SUPPLIED DATA –
________

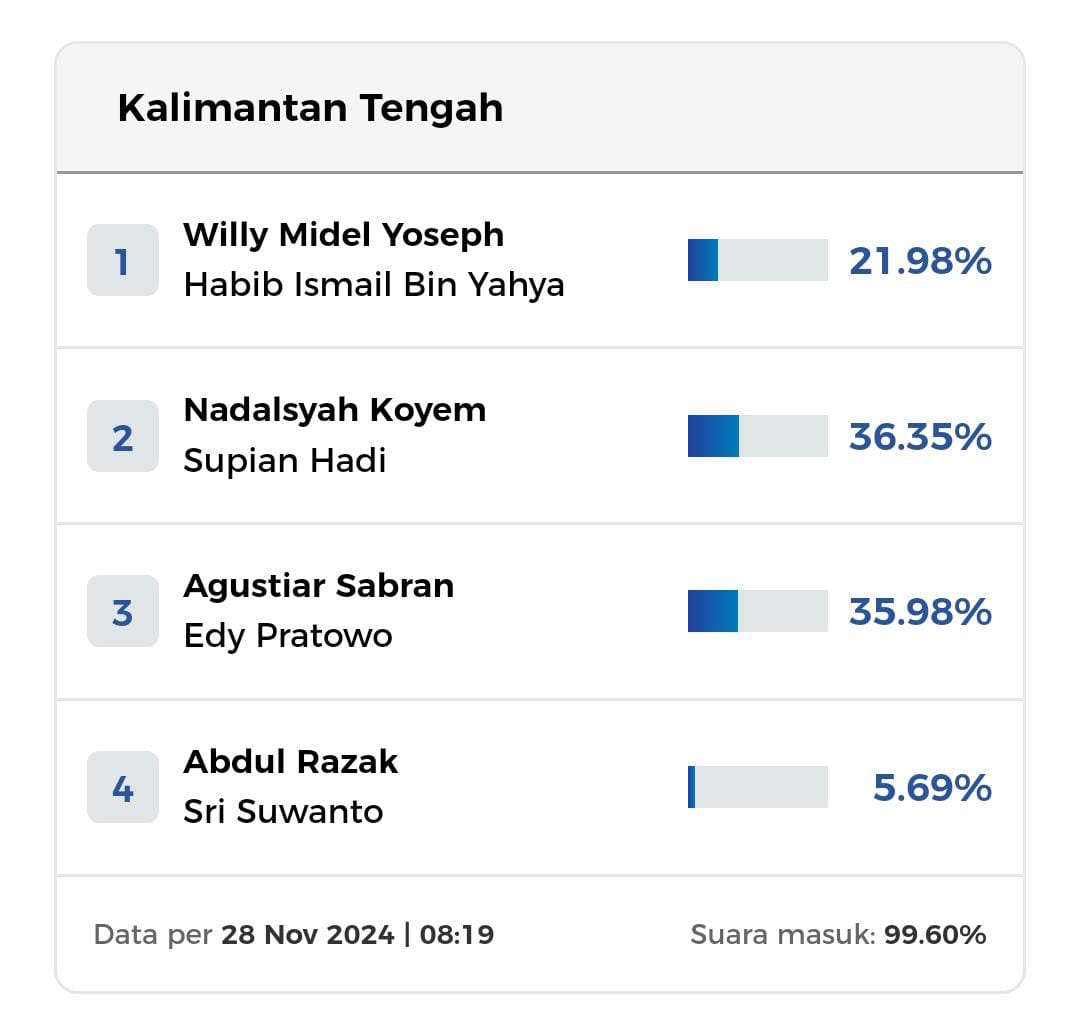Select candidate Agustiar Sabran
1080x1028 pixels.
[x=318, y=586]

________

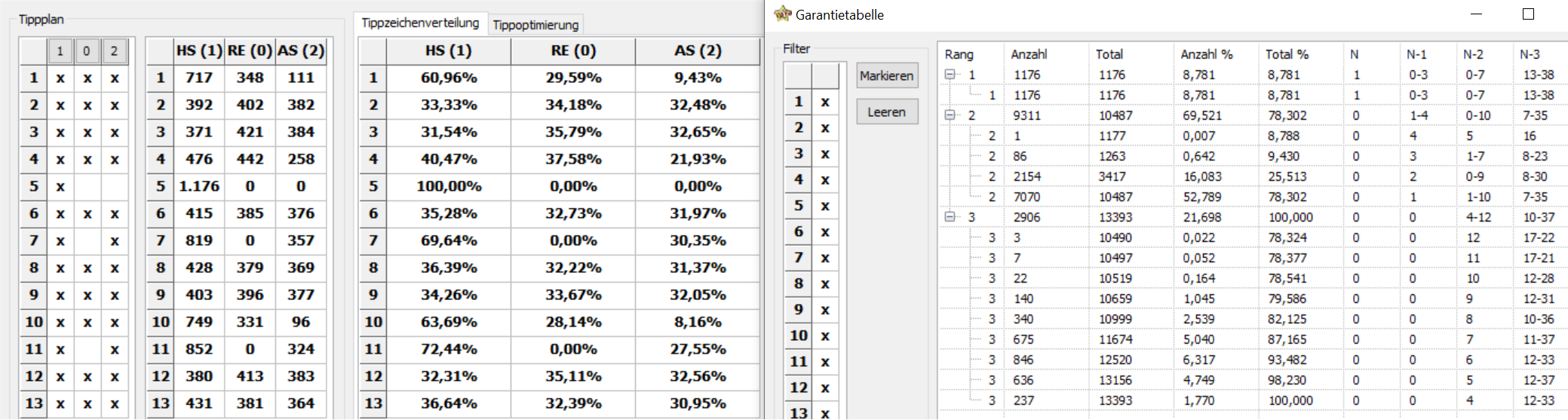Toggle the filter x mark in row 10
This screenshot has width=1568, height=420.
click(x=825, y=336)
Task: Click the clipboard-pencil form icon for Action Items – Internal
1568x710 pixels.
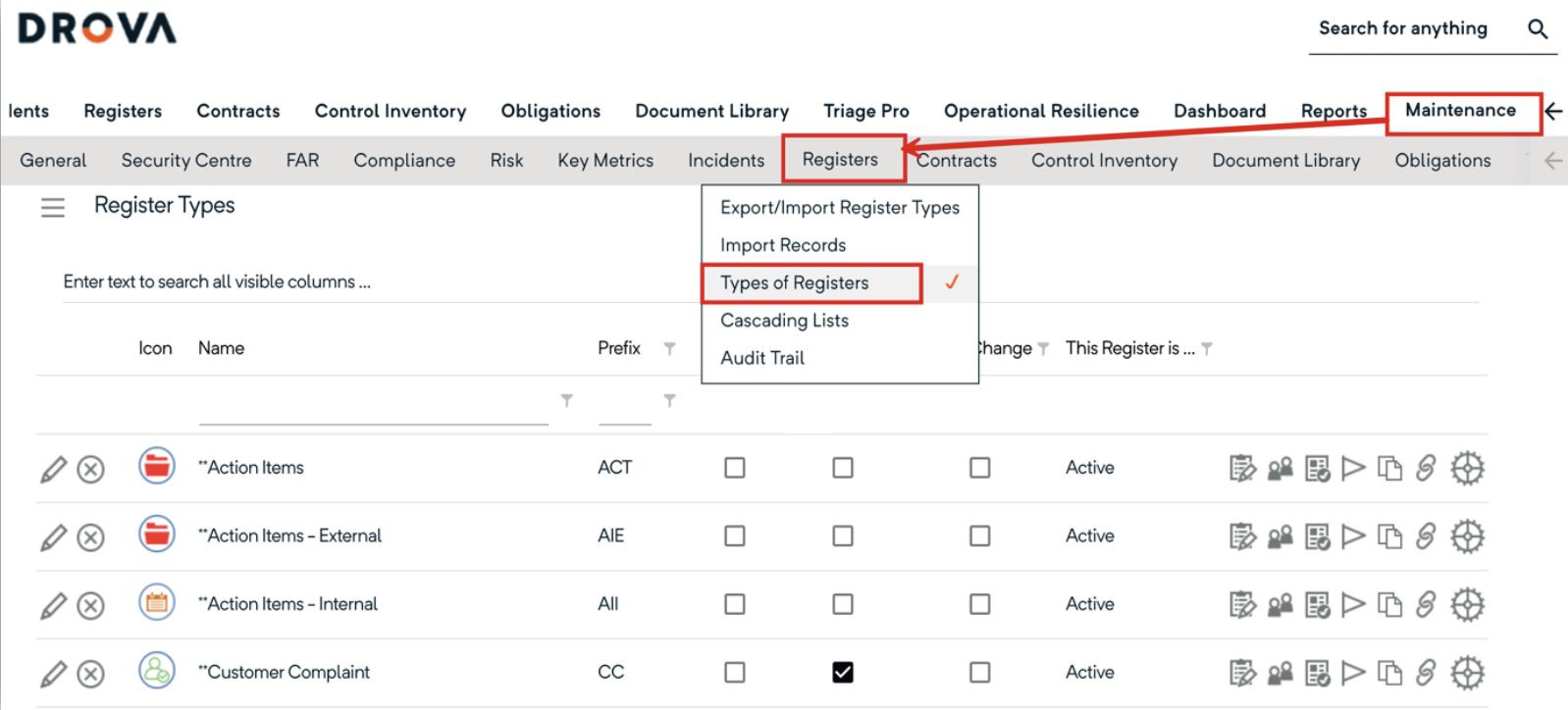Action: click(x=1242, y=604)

________

Reproduce the data starting at the line containing "Select candidate Agustiar Sabran" and ending at the line containing "[x=318, y=586]", with "candidate" swapped for "nominee" and everything else unchanged. Omit the pictures.

SOLVED EXERCISE –
Select nominee Agustiar Sabran
1080x1028 pixels.
[x=318, y=586]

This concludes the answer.